Do you have to cook these hams to eat them? The USDA remains silent on the subject because no one has ever pushed to have raw country ham sanctioned. The fear is that, if asked, the USDA would not approve it and would require a label saying country hams shouldn't be eaten raw.

. . .Not surprisingly, then, each person seems to have his or her own way of cooking a ham—boiled, steam-baked, fried with or without coffee grounds.
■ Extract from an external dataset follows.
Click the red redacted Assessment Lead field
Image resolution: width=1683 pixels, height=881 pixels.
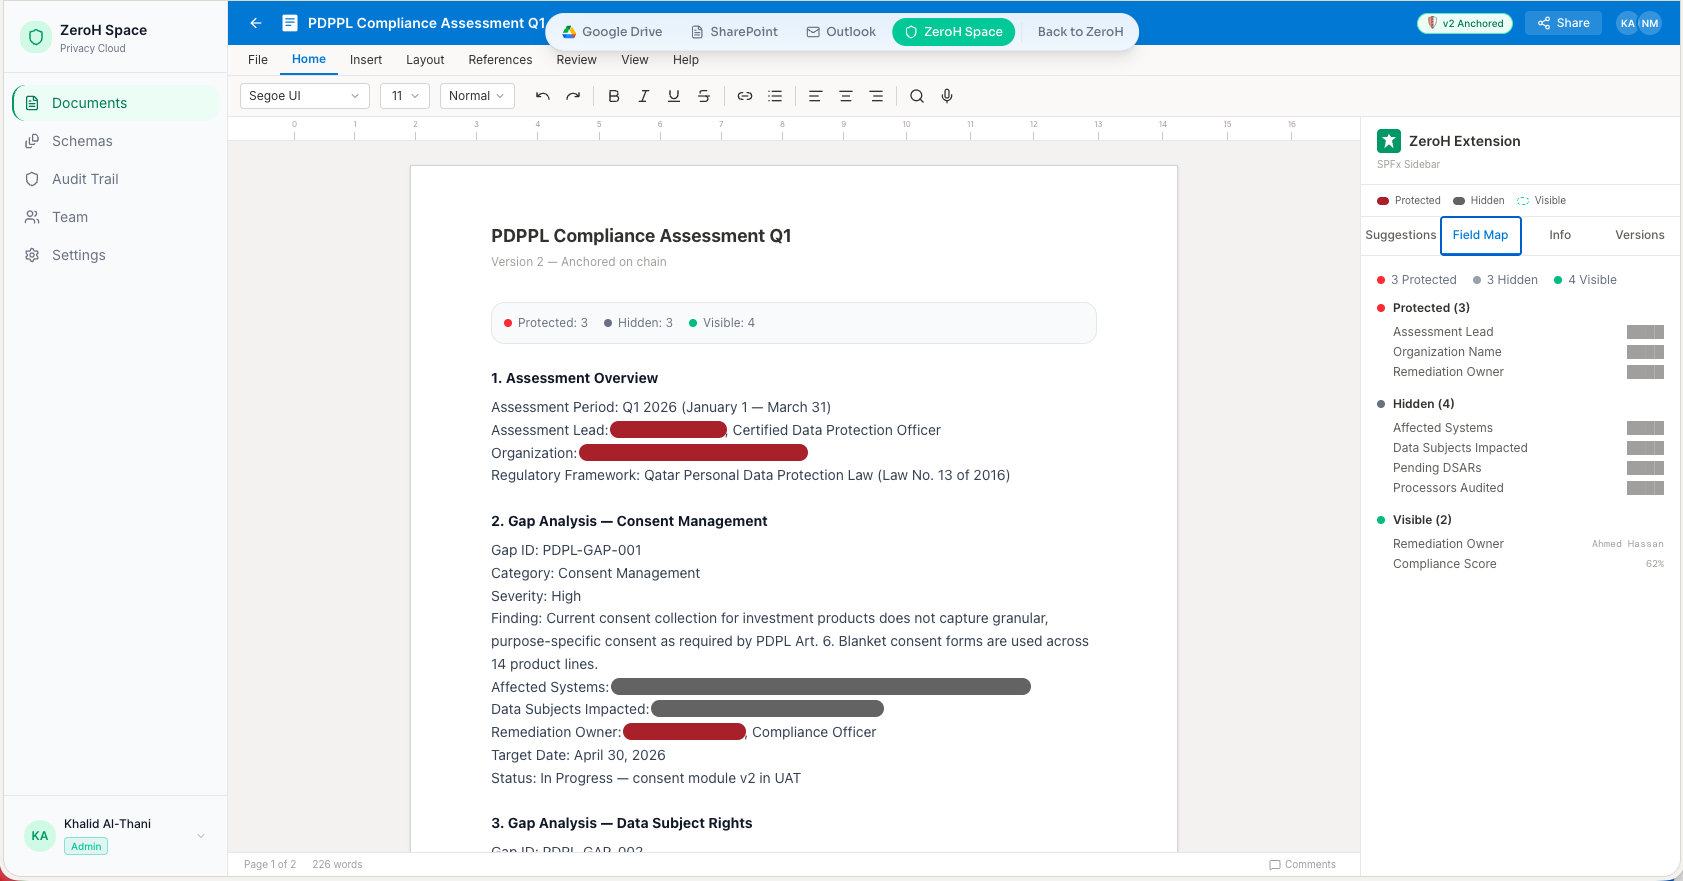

Here's how Mahaffey cooks her hams: First, remove any excess mold by scrubbing the ham with a bristle brush and a vinegar-and-water solution. Then soak the ham overnight in cold water in a cool place. (For hams more than one year old, soak for two nights, changing the water once.)
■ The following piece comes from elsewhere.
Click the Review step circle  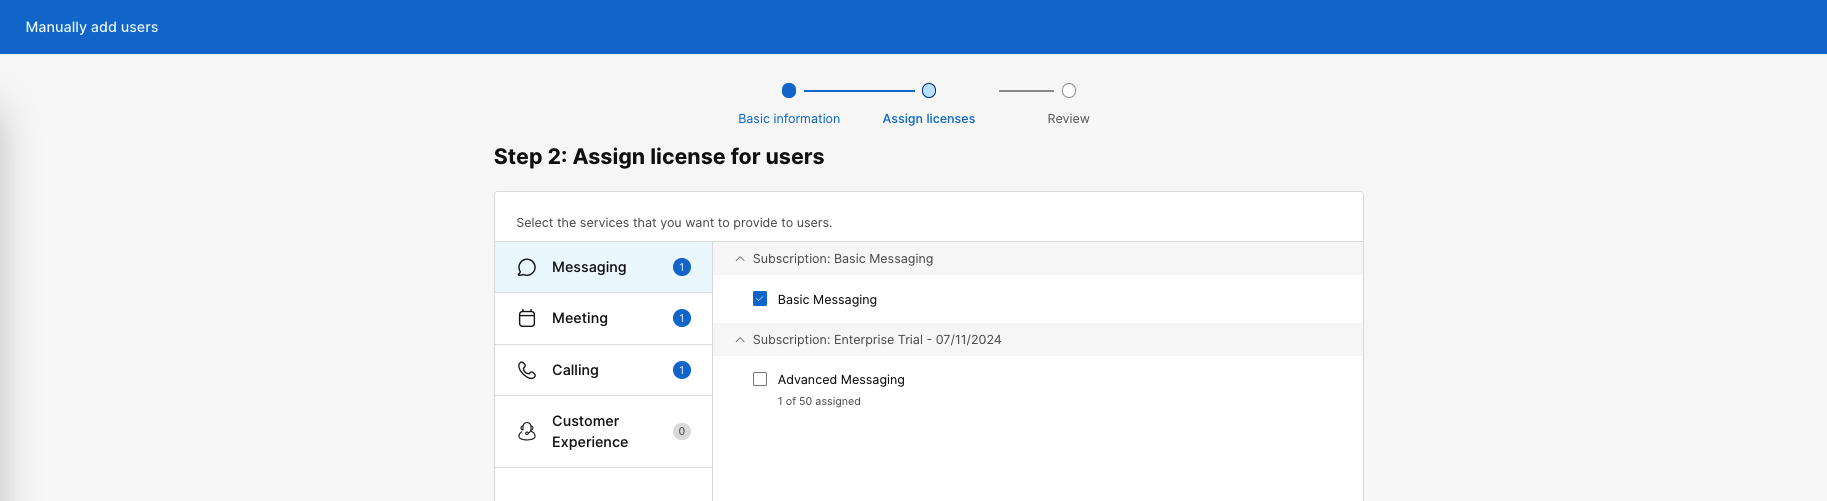(1069, 91)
Drain off the soaking water and fill the pot with new water to cover the ham. The ham should be floating in the water. Add 1 cup brown sugar and 1/2 cup apple cider vinegar to the pot and bring to a rolling boil. Then turn the heat down so that the water just "breaks a bubble." Cover and cook 15 to 20 minutes per pound. Turn off the heat, remove the lid from the pot, and let the ham cool in that water. (Be sure to remove the lid. If you don't, you'll have, according to Mahaffey, a "big pile of mush.")

After the ham has cooled, remove it, pat it dry, and trim off some of the skin while leaving some of the fat on. Mahaffey likes to serve her hams at room temperature sliced about 1/8 inch thick.

. . .And a note of caution: "The older the ham, the less cooking time."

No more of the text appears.